- WORK TO BE COMPLETED -
Reproduce each of the following lines without any change.

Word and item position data
========================================================================

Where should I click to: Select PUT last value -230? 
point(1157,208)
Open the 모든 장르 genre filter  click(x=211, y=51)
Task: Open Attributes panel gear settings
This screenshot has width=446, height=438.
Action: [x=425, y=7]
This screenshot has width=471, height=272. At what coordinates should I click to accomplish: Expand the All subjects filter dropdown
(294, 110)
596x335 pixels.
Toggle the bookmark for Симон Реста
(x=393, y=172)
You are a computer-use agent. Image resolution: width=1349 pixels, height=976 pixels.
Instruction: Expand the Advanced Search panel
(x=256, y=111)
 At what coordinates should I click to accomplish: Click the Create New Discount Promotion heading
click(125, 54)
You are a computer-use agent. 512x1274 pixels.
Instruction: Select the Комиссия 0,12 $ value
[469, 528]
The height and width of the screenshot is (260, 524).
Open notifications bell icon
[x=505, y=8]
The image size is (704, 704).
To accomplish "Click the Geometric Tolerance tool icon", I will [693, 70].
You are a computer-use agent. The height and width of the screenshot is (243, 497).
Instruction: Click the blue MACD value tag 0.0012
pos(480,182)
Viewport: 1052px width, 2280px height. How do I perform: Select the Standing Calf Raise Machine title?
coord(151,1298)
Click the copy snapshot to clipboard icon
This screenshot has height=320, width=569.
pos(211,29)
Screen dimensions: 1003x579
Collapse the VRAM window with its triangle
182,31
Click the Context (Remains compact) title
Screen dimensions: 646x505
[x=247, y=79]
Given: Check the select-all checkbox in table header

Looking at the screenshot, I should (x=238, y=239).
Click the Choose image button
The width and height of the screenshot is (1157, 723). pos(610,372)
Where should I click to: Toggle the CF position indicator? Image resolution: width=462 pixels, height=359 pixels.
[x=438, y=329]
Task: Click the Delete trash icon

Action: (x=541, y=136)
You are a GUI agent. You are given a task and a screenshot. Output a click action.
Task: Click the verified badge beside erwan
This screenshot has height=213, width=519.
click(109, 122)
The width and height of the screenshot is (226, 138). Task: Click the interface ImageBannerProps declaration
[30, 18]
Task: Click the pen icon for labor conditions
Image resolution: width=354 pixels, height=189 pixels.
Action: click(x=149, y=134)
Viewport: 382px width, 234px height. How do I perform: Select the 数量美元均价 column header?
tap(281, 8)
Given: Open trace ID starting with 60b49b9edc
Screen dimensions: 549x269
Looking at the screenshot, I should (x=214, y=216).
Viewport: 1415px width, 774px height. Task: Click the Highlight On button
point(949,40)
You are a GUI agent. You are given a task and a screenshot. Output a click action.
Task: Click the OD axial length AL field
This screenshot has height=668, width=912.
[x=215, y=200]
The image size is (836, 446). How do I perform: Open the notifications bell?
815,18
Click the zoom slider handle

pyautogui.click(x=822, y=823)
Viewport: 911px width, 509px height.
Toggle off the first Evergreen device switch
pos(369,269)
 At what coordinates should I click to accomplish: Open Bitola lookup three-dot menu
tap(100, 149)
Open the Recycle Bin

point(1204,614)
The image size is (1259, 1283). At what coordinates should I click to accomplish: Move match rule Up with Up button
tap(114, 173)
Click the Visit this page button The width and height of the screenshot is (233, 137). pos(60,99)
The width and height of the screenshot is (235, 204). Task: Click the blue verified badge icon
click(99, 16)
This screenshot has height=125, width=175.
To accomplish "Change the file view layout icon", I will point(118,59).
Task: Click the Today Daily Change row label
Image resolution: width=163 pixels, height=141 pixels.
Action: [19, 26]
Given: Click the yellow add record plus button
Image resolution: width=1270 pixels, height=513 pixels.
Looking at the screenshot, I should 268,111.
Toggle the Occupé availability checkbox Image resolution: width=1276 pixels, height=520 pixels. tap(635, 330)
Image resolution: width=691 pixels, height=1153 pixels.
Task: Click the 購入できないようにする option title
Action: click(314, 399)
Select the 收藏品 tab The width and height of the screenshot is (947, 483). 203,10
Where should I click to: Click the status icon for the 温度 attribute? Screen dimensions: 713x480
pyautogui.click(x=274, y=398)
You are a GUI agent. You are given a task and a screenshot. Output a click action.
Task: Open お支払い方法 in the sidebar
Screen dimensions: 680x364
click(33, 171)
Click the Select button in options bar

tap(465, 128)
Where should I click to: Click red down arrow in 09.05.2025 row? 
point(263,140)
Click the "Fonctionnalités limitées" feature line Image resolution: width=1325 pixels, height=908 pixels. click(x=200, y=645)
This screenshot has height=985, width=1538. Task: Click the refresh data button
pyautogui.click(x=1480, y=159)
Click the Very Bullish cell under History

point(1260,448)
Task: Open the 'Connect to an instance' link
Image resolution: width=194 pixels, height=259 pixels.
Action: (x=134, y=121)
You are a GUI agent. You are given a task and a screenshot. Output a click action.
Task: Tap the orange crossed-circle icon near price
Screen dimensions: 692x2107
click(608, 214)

========================================================================

- RESULT OF THE EXERCISE -
Where should I click to: Select PUT last value -230? 
point(1157,208)
Open the 모든 장르 genre filter  click(x=211, y=51)
Task: Open Attributes panel gear settings
This screenshot has width=446, height=438.
Action: [x=425, y=7]
This screenshot has width=471, height=272. At what coordinates should I click to accomplish: Expand the All subjects filter dropdown
(294, 110)
596x335 pixels.
Toggle the bookmark for Симон Реста
(x=393, y=172)
You are a computer-use agent. Image resolution: width=1349 pixels, height=976 pixels.
Instruction: Expand the Advanced Search panel
(x=256, y=111)
 At what coordinates should I click to accomplish: Click the Create New Discount Promotion heading
click(125, 54)
You are a computer-use agent. 512x1274 pixels.
Instruction: Select the Комиссия 0,12 $ value
[469, 528]
The height and width of the screenshot is (260, 524).
Open notifications bell icon
[x=505, y=8]
The image size is (704, 704).
To accomplish "Click the Geometric Tolerance tool icon", I will [693, 70].
You are a computer-use agent. The height and width of the screenshot is (243, 497).
Instruction: Click the blue MACD value tag 0.0012
pos(480,182)
Viewport: 1052px width, 2280px height. How do I perform: Select the Standing Calf Raise Machine title?
coord(151,1298)
Click the copy snapshot to clipboard icon
This screenshot has height=320, width=569.
pos(211,29)
Screen dimensions: 1003x579
Collapse the VRAM window with its triangle
182,31
Click the Context (Remains compact) title
Screen dimensions: 646x505
[x=247, y=79]
Given: Check the select-all checkbox in table header

Looking at the screenshot, I should (x=238, y=239).
Click the Choose image button
The width and height of the screenshot is (1157, 723). pos(610,372)
Where should I click to: Toggle the CF position indicator? Image resolution: width=462 pixels, height=359 pixels.
[x=438, y=329]
Task: Click the Delete trash icon

Action: (x=541, y=136)
You are a GUI agent. You are given a task and a screenshot. Output a click action.
Task: Click the verified badge beside erwan
This screenshot has height=213, width=519.
click(109, 122)
The width and height of the screenshot is (226, 138). Task: Click the interface ImageBannerProps declaration
[30, 18]
Task: Click the pen icon for labor conditions
Image resolution: width=354 pixels, height=189 pixels.
Action: click(x=149, y=134)
Viewport: 382px width, 234px height. How do I perform: Select the 数量美元均价 column header?
tap(281, 8)
Given: Open trace ID starting with 60b49b9edc
Screen dimensions: 549x269
Looking at the screenshot, I should (x=214, y=216).
Viewport: 1415px width, 774px height. Task: Click the Highlight On button
point(949,40)
You are a GUI agent. You are given a task and a screenshot. Output a click action.
Task: Click the OD axial length AL field
This screenshot has height=668, width=912.
[x=215, y=200]
The image size is (836, 446). How do I perform: Open the notifications bell?
815,18
Click the zoom slider handle

pyautogui.click(x=822, y=823)
Viewport: 911px width, 509px height.
Toggle off the first Evergreen device switch
pos(369,269)
 At what coordinates should I click to accomplish: Open Bitola lookup three-dot menu
tap(100, 149)
Open the Recycle Bin

point(1204,614)
The image size is (1259, 1283). At what coordinates should I click to accomplish: Move match rule Up with Up button
tap(114, 173)
Click the Visit this page button The width and height of the screenshot is (233, 137). pos(60,99)
The width and height of the screenshot is (235, 204). Task: Click the blue verified badge icon
click(99, 16)
This screenshot has height=125, width=175.
To accomplish "Change the file view layout icon", I will point(118,59).
Task: Click the Today Daily Change row label
Image resolution: width=163 pixels, height=141 pixels.
Action: [19, 26]
Given: Click the yellow add record plus button
Image resolution: width=1270 pixels, height=513 pixels.
Looking at the screenshot, I should 268,111.
Toggle the Occupé availability checkbox Image resolution: width=1276 pixels, height=520 pixels. tap(635, 330)
Image resolution: width=691 pixels, height=1153 pixels.
Task: Click the 購入できないようにする option title
Action: click(314, 399)
Select the 收藏品 tab The width and height of the screenshot is (947, 483). 203,10
Where should I click to: Click the status icon for the 温度 attribute? Screen dimensions: 713x480
pyautogui.click(x=274, y=398)
You are a GUI agent. You are given a task and a screenshot. Output a click action.
Task: Open お支払い方法 in the sidebar
Screen dimensions: 680x364
click(33, 171)
Click the Select button in options bar

tap(465, 128)
Where should I click to: Click red down arrow in 09.05.2025 row? 
point(263,140)
Click the "Fonctionnalités limitées" feature line Image resolution: width=1325 pixels, height=908 pixels. click(x=200, y=645)
This screenshot has height=985, width=1538. Task: Click the refresh data button
pyautogui.click(x=1480, y=159)
Click the Very Bullish cell under History

point(1260,448)
Task: Open the 'Connect to an instance' link
Image resolution: width=194 pixels, height=259 pixels.
Action: (x=134, y=121)
You are a GUI agent. You are given a task and a screenshot. Output a click action.
Task: Tap the orange crossed-circle icon near price
Screen dimensions: 692x2107
click(608, 214)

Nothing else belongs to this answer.